Task objective
Scan the entries for lines containing the string "settings". Reply with how many there are, and nothing else.

··· Data listing ···

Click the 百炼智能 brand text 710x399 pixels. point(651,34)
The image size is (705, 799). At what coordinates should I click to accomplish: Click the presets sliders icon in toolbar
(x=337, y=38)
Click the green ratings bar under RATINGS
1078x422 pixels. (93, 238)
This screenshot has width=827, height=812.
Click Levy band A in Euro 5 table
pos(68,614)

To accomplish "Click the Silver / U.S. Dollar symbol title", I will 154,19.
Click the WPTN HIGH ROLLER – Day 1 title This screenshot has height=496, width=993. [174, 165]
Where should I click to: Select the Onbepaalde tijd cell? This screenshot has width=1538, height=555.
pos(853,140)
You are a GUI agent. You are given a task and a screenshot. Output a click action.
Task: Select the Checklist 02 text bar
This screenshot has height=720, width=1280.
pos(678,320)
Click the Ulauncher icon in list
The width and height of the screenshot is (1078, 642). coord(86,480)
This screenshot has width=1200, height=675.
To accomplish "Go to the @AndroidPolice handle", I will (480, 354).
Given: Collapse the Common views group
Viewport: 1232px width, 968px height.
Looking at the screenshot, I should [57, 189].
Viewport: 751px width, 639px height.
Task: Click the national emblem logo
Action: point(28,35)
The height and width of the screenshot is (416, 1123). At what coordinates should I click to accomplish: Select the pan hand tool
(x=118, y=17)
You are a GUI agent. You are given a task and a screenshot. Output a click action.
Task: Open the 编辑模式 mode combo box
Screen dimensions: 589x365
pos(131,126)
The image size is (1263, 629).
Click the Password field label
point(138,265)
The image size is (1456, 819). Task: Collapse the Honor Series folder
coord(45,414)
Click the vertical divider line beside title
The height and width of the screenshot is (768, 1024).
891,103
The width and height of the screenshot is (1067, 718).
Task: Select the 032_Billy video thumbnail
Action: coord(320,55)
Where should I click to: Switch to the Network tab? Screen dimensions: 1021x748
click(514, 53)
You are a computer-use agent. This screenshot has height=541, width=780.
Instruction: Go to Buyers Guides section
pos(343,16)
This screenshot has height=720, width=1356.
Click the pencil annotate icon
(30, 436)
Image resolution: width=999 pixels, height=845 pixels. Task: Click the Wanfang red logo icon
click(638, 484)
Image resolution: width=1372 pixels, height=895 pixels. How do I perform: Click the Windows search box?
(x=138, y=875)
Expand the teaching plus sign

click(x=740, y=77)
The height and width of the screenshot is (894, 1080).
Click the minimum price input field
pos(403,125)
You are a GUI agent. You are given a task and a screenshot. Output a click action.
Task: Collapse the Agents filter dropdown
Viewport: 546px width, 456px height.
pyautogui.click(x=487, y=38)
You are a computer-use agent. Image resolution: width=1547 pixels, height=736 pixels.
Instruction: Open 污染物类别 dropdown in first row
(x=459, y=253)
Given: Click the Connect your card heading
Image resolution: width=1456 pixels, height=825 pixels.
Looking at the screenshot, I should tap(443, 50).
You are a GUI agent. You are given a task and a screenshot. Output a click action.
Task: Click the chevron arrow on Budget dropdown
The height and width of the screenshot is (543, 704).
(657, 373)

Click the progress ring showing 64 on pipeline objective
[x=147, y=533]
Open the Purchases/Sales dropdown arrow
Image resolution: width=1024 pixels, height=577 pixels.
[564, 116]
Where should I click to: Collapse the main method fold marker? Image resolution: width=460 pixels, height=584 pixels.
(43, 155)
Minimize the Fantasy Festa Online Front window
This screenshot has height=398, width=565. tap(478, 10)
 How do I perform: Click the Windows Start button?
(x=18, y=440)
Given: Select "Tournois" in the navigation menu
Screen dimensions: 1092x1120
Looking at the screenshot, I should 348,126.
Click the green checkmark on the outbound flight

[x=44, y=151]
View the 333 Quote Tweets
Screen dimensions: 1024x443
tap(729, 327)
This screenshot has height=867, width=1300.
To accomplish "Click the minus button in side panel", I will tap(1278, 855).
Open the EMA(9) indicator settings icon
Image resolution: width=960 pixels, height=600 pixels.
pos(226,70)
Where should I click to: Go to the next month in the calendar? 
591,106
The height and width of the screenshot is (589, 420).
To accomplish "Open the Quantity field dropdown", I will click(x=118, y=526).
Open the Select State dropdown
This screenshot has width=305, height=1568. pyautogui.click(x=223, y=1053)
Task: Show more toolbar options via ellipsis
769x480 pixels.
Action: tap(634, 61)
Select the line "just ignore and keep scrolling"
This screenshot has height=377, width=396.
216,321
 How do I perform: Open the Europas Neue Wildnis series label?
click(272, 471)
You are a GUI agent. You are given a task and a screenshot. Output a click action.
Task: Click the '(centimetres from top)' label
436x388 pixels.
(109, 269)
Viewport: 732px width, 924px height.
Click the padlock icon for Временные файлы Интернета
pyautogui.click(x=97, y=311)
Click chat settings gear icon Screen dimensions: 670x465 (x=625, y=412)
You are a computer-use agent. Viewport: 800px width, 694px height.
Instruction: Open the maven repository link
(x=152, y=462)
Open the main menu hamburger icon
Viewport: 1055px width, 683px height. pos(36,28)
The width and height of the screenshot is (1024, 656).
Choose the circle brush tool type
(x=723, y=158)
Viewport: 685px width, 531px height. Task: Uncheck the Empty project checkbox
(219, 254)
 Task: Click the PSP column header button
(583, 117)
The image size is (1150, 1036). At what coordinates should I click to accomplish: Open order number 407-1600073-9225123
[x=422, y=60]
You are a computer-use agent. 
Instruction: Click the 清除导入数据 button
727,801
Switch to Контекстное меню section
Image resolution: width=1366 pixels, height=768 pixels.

···

Result of this exercise
2